It seems Australians are on the fence when it comes to the implications and consequences of the Internet of Things and connected life.
That is according to Intel Security’s first Safeguarding the Future of Digital Australia in 2025 report, which claims that: 49 per cent are comfortable with tech taking a more dominant role in daily life (16 per cent uncomfortable); 42 per cent think tech is making life more complicated; 39 per cent are okay with wearables transmitting personal information to health providers.
The report is based on a sample of 1260 Australians aged between 18 and 64, 54 per cent of whom thought it was unfair for financial credit ratings or job opportunities to be based on “only reputation” and 68 per cent were concerned that young people’s identity comes from their online persona.
The figures reflect a mixed response to online safety, a chief concern of Intel’s.
“With the rapid changes and advancement in technology that collects and shares personal information, security cannot be an afterthought,” McAfee (part of Intel Security) Asia-Pacific (APAC) chief technology officer (CTO), Sean Duca, said.
“When you add that we may be implanting technologies into our bodies and relying on them for enhanced function and to keep ourselves healthy, it becomes even more imperative that we can trust them and that we enable a safe future.”

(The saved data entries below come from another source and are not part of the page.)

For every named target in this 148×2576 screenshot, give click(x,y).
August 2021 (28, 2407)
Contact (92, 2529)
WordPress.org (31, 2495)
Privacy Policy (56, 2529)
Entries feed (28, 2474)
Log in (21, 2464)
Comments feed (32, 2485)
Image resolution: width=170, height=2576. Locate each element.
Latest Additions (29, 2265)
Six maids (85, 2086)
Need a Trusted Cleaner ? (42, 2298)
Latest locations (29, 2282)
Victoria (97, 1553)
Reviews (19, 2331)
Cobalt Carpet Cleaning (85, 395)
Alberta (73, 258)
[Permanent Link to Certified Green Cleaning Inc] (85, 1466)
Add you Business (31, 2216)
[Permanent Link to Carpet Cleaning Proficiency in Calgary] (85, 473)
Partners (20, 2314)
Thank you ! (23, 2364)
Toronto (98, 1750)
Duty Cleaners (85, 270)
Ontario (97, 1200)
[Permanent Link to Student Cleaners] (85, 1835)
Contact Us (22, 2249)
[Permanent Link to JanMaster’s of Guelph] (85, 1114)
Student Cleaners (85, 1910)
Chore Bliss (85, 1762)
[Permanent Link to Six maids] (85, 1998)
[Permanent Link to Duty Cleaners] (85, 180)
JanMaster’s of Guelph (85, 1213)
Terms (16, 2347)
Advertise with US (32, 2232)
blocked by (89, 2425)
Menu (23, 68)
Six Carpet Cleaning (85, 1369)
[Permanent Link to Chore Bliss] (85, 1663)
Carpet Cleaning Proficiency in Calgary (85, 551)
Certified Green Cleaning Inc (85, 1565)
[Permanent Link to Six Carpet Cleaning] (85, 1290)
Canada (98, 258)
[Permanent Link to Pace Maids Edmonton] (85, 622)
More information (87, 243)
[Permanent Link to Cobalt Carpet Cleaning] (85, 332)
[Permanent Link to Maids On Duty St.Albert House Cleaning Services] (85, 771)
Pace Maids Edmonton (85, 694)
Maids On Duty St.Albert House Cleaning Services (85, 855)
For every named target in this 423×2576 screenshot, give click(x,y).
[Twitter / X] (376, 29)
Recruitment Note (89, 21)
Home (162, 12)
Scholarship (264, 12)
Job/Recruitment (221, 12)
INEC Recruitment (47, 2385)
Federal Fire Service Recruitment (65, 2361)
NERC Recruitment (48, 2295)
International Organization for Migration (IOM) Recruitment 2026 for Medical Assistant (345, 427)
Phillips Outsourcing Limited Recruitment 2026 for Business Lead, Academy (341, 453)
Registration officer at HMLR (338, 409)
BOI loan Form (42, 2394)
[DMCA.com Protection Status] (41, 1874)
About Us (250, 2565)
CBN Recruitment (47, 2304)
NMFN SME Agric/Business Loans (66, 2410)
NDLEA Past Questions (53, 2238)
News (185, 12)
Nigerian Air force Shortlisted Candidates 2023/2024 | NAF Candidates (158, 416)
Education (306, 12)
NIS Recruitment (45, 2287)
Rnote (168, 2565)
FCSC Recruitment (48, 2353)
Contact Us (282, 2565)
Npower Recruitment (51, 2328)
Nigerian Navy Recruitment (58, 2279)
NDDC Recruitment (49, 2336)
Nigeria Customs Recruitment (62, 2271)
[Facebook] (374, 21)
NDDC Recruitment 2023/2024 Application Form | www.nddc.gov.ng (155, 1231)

Social media privacy is a key facet in this regard. McAfee global chief privacy officer, Michelle Dennedy, said that digital lives must include controls around privacy so that levels of participation are predetermined in order to shape an online reputation.
But at the end of the day, we tend to lose track of what is and is not private at the hands of ever-changing privacy policies, arguably most of which remain unread.